THE DATA:
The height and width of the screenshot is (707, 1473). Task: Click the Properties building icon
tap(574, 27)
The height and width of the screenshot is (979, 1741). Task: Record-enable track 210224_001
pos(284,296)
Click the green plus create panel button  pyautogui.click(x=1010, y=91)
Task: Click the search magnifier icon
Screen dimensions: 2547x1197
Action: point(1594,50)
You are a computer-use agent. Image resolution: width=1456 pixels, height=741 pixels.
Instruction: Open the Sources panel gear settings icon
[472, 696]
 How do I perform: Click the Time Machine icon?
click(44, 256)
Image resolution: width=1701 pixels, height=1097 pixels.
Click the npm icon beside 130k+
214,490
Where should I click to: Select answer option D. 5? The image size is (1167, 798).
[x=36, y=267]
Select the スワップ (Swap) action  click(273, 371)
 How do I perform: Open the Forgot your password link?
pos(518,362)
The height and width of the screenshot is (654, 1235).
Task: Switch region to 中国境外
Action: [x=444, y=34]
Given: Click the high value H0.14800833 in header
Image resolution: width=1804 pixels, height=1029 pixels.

WHAT YOU HAVE TO DO:
Reproduce the listing above exactly from the line containing "How do I perform: Open" through its last line, with both of those lines included.

RESULT FOR THIS EXERCISE:
 How do I perform: Open the Forgot your password link?
pos(518,362)
The height and width of the screenshot is (654, 1235).
Task: Switch region to 中国境外
Action: [x=444, y=34]
Given: Click the high value H0.14800833 in header
Image resolution: width=1804 pixels, height=1029 pixels.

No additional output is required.